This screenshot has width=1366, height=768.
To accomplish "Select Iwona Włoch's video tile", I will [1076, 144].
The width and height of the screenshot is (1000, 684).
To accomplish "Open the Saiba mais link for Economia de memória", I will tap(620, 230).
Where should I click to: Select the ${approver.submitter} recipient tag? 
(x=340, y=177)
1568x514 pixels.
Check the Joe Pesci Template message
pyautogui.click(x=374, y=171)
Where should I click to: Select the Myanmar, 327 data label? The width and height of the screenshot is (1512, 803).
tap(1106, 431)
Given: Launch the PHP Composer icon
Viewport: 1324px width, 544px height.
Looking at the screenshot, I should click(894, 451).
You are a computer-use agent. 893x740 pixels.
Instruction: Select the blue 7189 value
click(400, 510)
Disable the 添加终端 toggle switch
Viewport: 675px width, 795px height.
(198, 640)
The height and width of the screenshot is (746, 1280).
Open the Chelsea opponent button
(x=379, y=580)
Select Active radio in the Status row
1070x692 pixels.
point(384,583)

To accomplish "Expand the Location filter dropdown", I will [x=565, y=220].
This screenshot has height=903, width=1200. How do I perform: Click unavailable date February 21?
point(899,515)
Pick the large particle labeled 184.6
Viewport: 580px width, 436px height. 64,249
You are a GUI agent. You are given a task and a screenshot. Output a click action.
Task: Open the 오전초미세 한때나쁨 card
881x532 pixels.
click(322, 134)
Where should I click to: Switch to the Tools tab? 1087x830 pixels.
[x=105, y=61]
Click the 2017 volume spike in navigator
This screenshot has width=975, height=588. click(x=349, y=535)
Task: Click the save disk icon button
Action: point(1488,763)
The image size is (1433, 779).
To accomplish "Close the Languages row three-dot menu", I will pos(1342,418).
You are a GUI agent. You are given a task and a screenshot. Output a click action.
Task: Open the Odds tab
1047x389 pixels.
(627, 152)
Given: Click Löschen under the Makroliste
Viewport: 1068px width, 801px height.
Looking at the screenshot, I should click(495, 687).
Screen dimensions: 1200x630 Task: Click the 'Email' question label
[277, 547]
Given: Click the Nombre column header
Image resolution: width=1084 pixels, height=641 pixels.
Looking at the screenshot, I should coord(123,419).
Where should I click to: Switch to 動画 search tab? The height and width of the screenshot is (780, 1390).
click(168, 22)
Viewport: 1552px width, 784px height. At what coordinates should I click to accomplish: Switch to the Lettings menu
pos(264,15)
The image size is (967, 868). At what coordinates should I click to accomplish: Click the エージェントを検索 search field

→ **Required work**:
Word for word, output all of the material.

→ **Problem solution**:
This screenshot has width=1366, height=768.
To accomplish "Select Iwona Włoch's video tile", I will [1076, 144].
The width and height of the screenshot is (1000, 684).
To accomplish "Open the Saiba mais link for Economia de memória", I will tap(620, 230).
Where should I click to: Select the ${approver.submitter} recipient tag? 
(x=340, y=177)
1568x514 pixels.
Check the Joe Pesci Template message
pyautogui.click(x=374, y=171)
Where should I click to: Select the Myanmar, 327 data label? The width and height of the screenshot is (1512, 803).
tap(1106, 431)
Given: Launch the PHP Composer icon
Viewport: 1324px width, 544px height.
Looking at the screenshot, I should click(894, 451).
You are a computer-use agent. 893x740 pixels.
Instruction: Select the blue 7189 value
click(400, 510)
Disable the 添加终端 toggle switch
Viewport: 675px width, 795px height.
(198, 640)
The height and width of the screenshot is (746, 1280).
Open the Chelsea opponent button
(x=379, y=580)
Select Active radio in the Status row
1070x692 pixels.
point(384,583)

To accomplish "Expand the Location filter dropdown", I will [x=565, y=220].
This screenshot has height=903, width=1200. How do I perform: Click unavailable date February 21?
point(899,515)
Pick the large particle labeled 184.6
Viewport: 580px width, 436px height. 64,249
You are a GUI agent. You are given a task and a screenshot. Output a click action.
Task: Open the 오전초미세 한때나쁨 card
881x532 pixels.
click(322, 134)
Where should I click to: Switch to the Tools tab? 1087x830 pixels.
[x=105, y=61]
Click the 2017 volume spike in navigator
This screenshot has width=975, height=588. click(x=349, y=535)
Task: Click the save disk icon button
Action: point(1488,763)
The image size is (1433, 779).
To accomplish "Close the Languages row three-dot menu", I will pos(1342,418).
You are a GUI agent. You are given a task and a screenshot. Output a click action.
Task: Open the Odds tab
1047x389 pixels.
(627, 152)
Given: Click Löschen under the Makroliste
Viewport: 1068px width, 801px height.
Looking at the screenshot, I should click(495, 687).
Screen dimensions: 1200x630 Task: Click the 'Email' question label
[277, 547]
Given: Click the Nombre column header
Image resolution: width=1084 pixels, height=641 pixels.
Looking at the screenshot, I should coord(123,419).
Where should I click to: Switch to 動画 search tab? The height and width of the screenshot is (780, 1390).
click(168, 22)
Viewport: 1552px width, 784px height. At what coordinates should I click to accomplish: Switch to the Lettings menu
pos(264,15)
The image size is (967, 868). At what coordinates should I click to accomplish: Click the エージェントを検索 search field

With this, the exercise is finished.